- Goal: Print the data lines between the line holding "You are a computer-use agent. Image" and the line holding "(1665, 932)", inclusive, reproducing each one verbatim but omitting any images.
-------- Working data
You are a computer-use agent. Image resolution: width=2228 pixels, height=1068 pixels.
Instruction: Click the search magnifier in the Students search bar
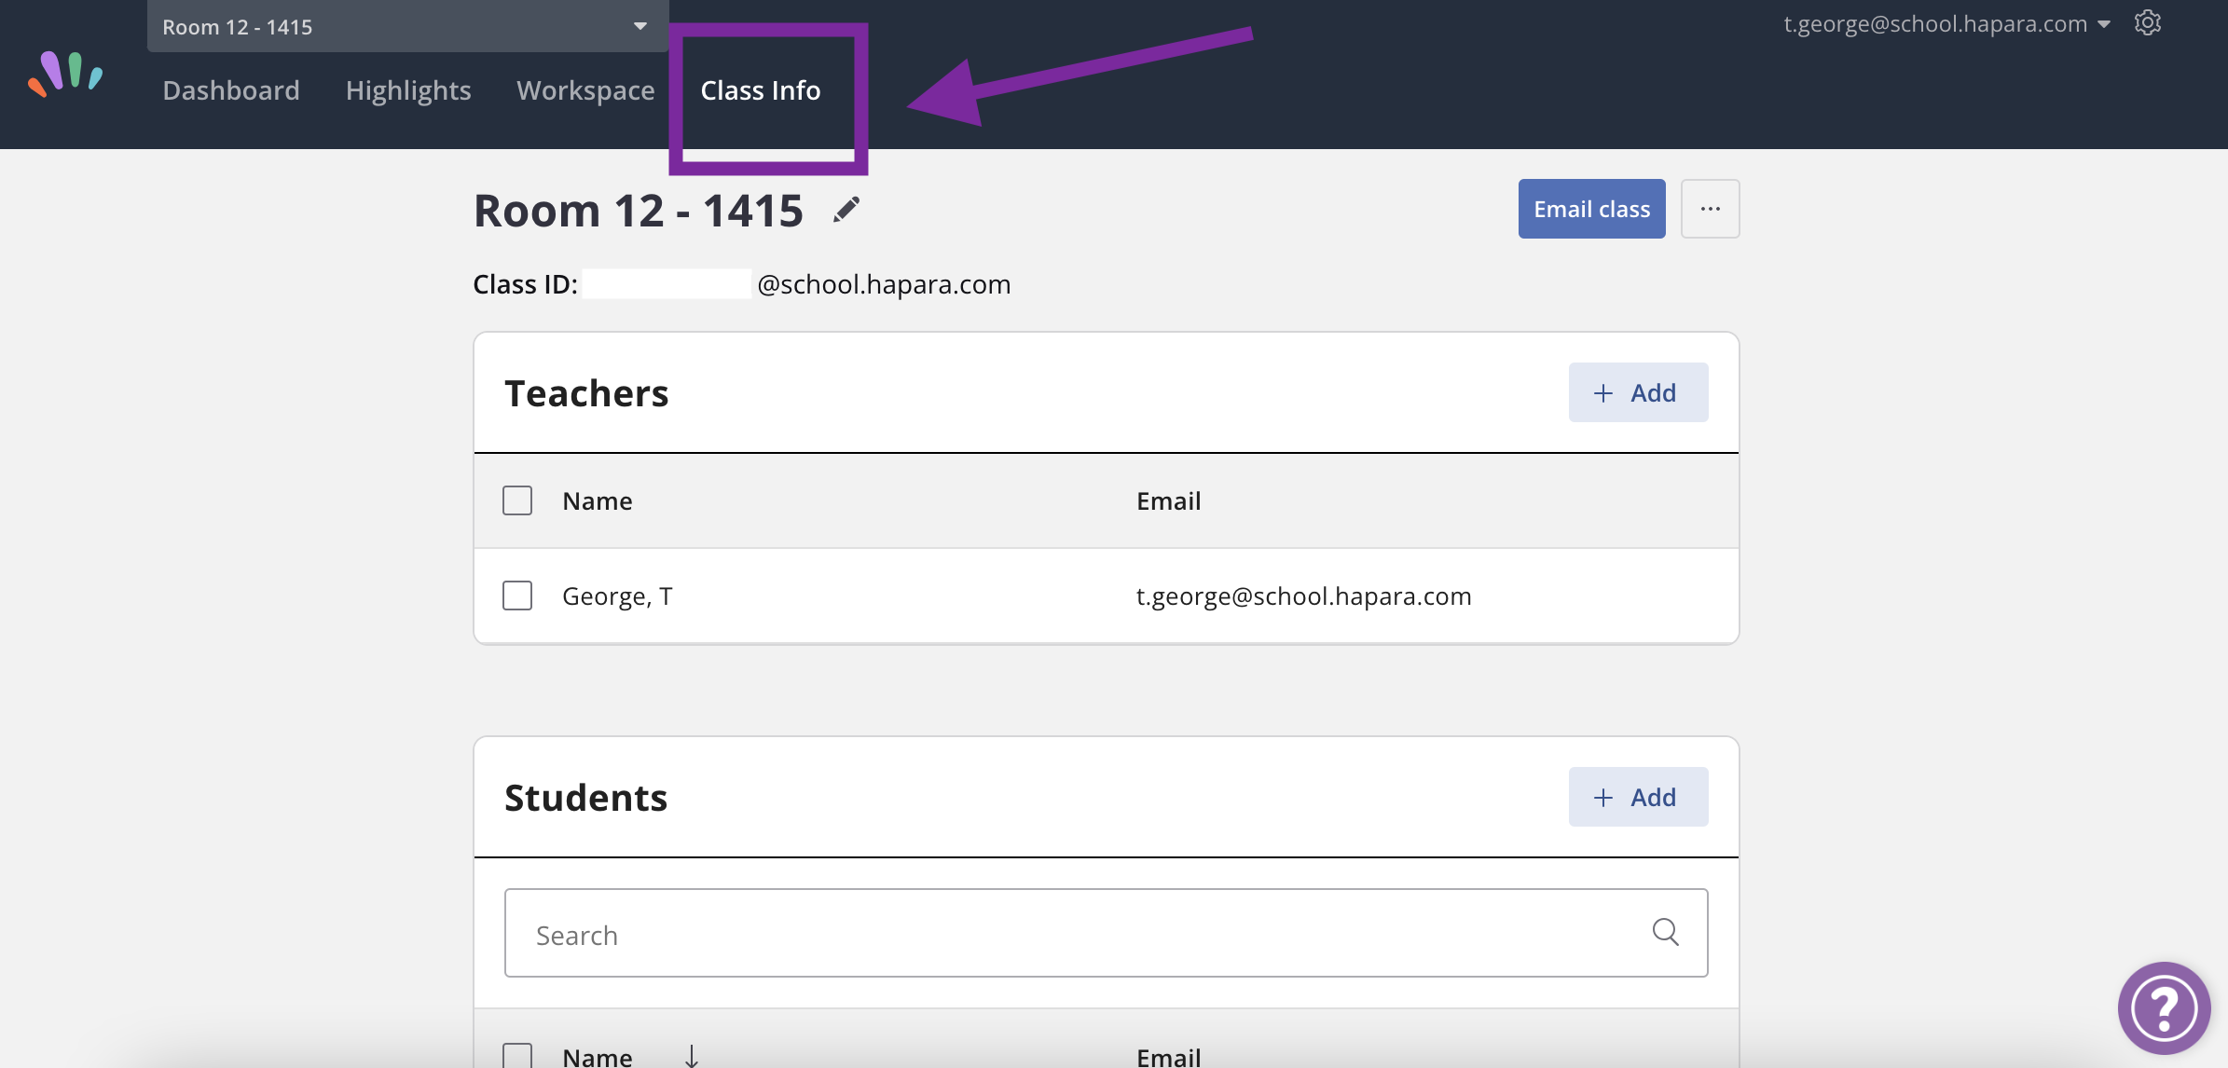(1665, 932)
----------------
-------- Working data
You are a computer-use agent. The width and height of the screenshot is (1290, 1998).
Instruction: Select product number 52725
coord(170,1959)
----------------
- Solution to this task:
You are a computer-use agent. Image resolution: width=2228 pixels, height=1068 pixels.
Instruction: Click the search magnifier in the Students search bar
(1665, 932)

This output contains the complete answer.